Stifte raus und Smartphonekontrolle: Null Toleranz zeigen märkische Lehrer während der Prüfungen beim Schummeln. „Wer erwischt wird, bekommt eine 6 und fällt durch das Abitur“, sagt Kathrin Wiencek. Die Vorsitzende des Philologenverbands, dem vor allem Gymnasiallehrer angehören, kann sich jedoch an keinen größeren Täuschungsversuch in den vergangenen Jahren in Brandenburg erinnern, zumal die Abschreckung hoch ist. „Die Schüler wissen, was so eine Reifeprüfung bedeutet.“

Zur Abi-Prüfungszeit ist Spicken noch schwieriger als sonst. „Es wird alles getan, was nötig ist“, versichert Wiencek. Vom Nachbarn abschreiben sei unmöglich, weil die Prüflinge allein am Tisch über ihren Aufgaben brüten. Zudem dürften sie in vielen Schulen keine Taschen mit in die Prüfungsräume nehmen. Längst seien die Schüler beim Mogeln nicht mehr so kreativ wie früher, beobachtet Wiencek, selbst Mathematiklehrerin.

Keine Schummelwelle im digitalen Zeitalter

Auch die moderne Technik habe keine neue Schummelwelle ausgelöst. „Handys sind verboten, Schüler müssen Geräte vor der Prüfung im Sekretariat oder beim Lehrer abgeben.“ Für Handy-Ortungsgeräte, wie sie ein Kölner Gymnasium vor einigen Jahren zum Abitur einsetzte, gebe es laut Brandenburger Bildungsministerium in märkischen Schulen keine Rechtsgrundlage. Aus Lehrersicht sei dies auch nicht notwendig: „Der Empfang in den Toiletten ist miserabel“, so Wiencek. Auch gebe es während der Abi-Klausuren Aufsichten vor dem Toilettenbereich und Räume würden nach Handys abgesucht.

Dass die „Sicherheitsvorkehrungen“ während der Abi-Prüfungen höher sind als sonst, bestätigt auch Landesschülersprecher Maurice Heilmann. „Es sind vermutlich weniger Spickzettel im Umlauf, als bei gewöhnlichen Tests.“ Dennoch werde sich gerade auf dem Weg zum Abitur mit fünf Leistungskursen und den Klausuren in allen Schulhalbjahren „durchaus unerlaubter Hilfe bedient“.

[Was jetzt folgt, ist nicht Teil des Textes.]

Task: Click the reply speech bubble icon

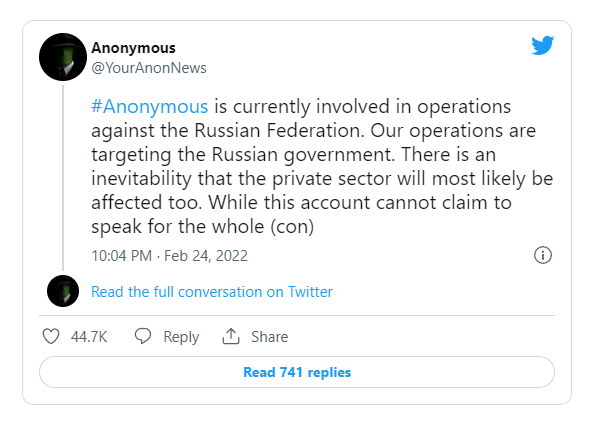Action: [x=143, y=336]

„Vielleicht sind die Schüler besser geworden im Verstecken.“

„Eine hundertprozentige Sicherheit, dass Schülerinnen und Schüler nicht doch einen Weg finden, sich unerlaubt zu helfen, wird es wohl nicht geben“, sagt Heilmann. Selbst der papierene Spickzettel sei im digitalen Zeitalter nicht aus der Mode gekommen, auch wenn Schülern diesen inzwischen gern als „Lernzettel“ bezeichneten.

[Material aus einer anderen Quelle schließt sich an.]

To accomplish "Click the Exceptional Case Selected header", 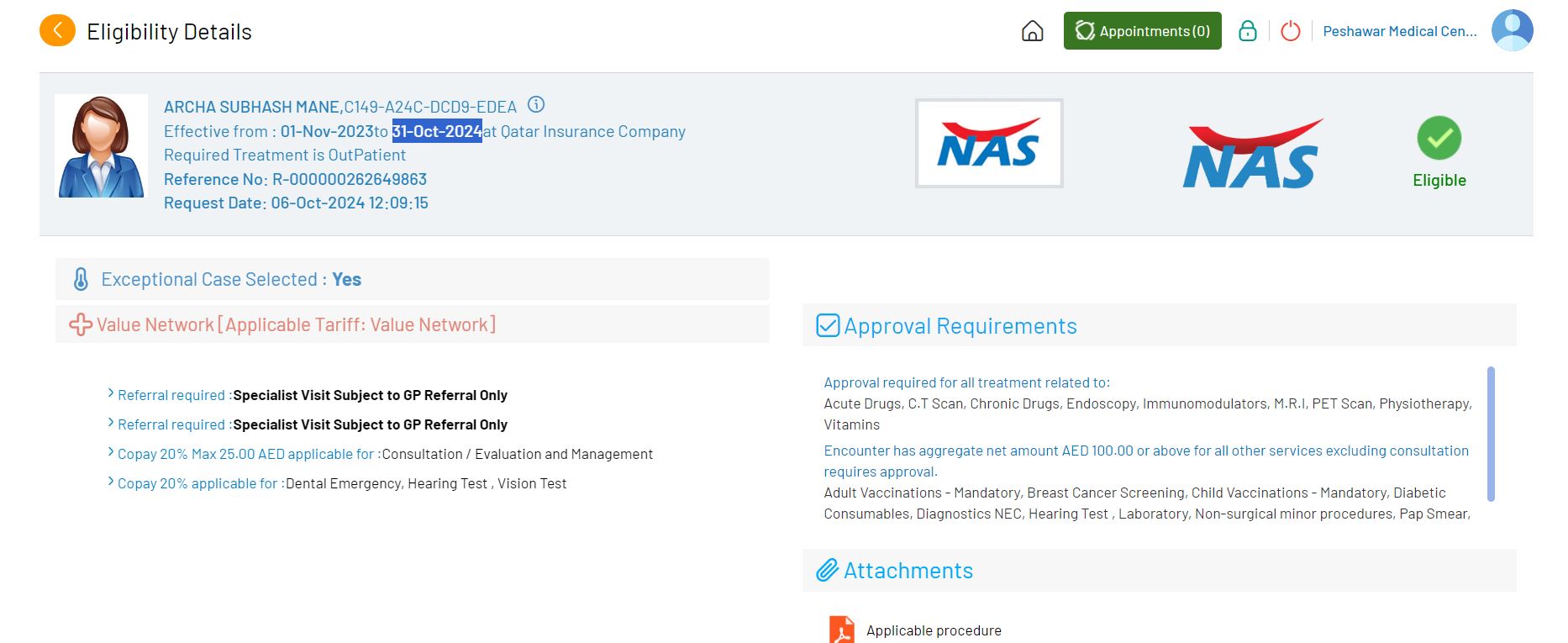I will point(231,279).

Dass die Schüler von heute nicht mehr so kreativ beim Schummeln agieren wie ihre Vorgänger, kann Heilmann nicht bestätigen. „Vielleicht sind auch einfach die Schüler besser geworden im Verstecken oder sie haben sich zu Hause besser vorbereitet.“

Gegen die beliebtesten Täuschungsversuche sind Brandenburger Lehrer aber nahezu machtlos. „Viele Schüler wählen gern Versteckmöglichkeiten, die nur schwer von den Lehrkräften zu kontrollieren sind, ein Beispiel hierfür wäre unterhalb der Kleidung“, so Heilmann.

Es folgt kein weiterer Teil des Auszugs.